But knowing you need to improve your sleep isn't the same thing as doing it, right? Here are ten science-proven secrets to deep sleep.

1. Set a Sleep Schedule -- and Stick to It

There's a good reason why previous generations went to bed early and woke with the sun. Our bodies follow internal clocks known as circadian rhythms, and they don't like to be frequently reset. That's the conclusion from a spate of recent studies linking irregular sleep schedules with conditions including heart disease, diabetes, stroke, and cancer. One study even found that irregular sleep patterns cause permanent changes to our genetic code, with the potential to trigger a host of major illnesses and conditions.

What to do: Work out a compromise schedule that you can stick to (at least without enormous variation) both weekdays and weekends. When you need to make changes to your sleep schedule, do it by changing your wake-up time gradually over several days -- your bedtime will follow naturally as you get tired earlier or later.

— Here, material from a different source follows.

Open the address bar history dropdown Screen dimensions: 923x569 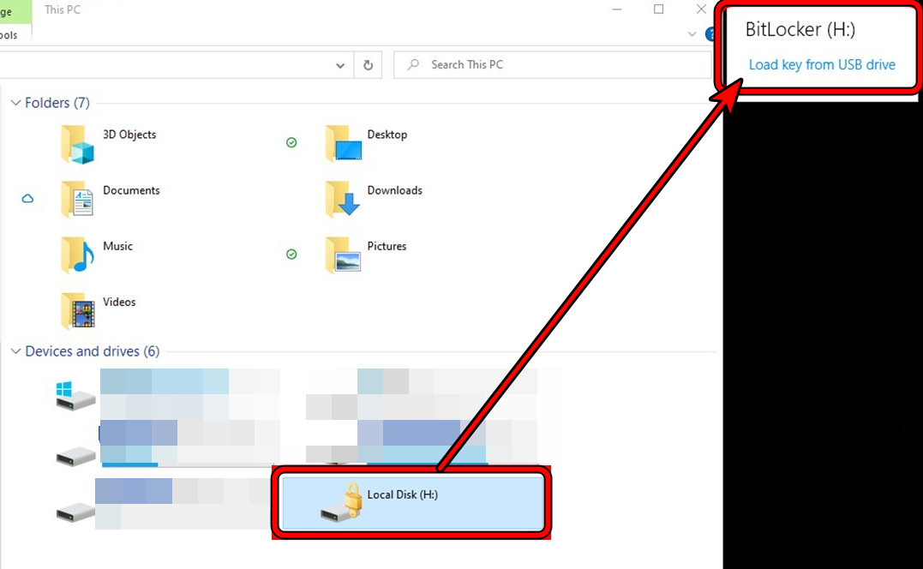(x=340, y=65)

One more trick: Create a bedtime routine for yourself, just as you would for a child -- a series of steps that you do every night just before bed. (At least when your schedule permits.) These can be whatever works for you -- listen to music, straighten up your room, take a hot bath, read. Once they become habit, they signal to your brain that it's time to wind down.

2. Embrace the Darkness

We live in a bright world -- we stay up late under bright lights, then tumble into bed and expect to be asleep in minutes. But here's the problem: Light tricks your brain into thinking it's time to wake up, causing it to stop production of melatonin, the hormone that triggers sleep. Even very small amounts coming from, say, cracks in the blinds or a lighted clock can make it harder to fall asleep or can affect how deeply you sleep.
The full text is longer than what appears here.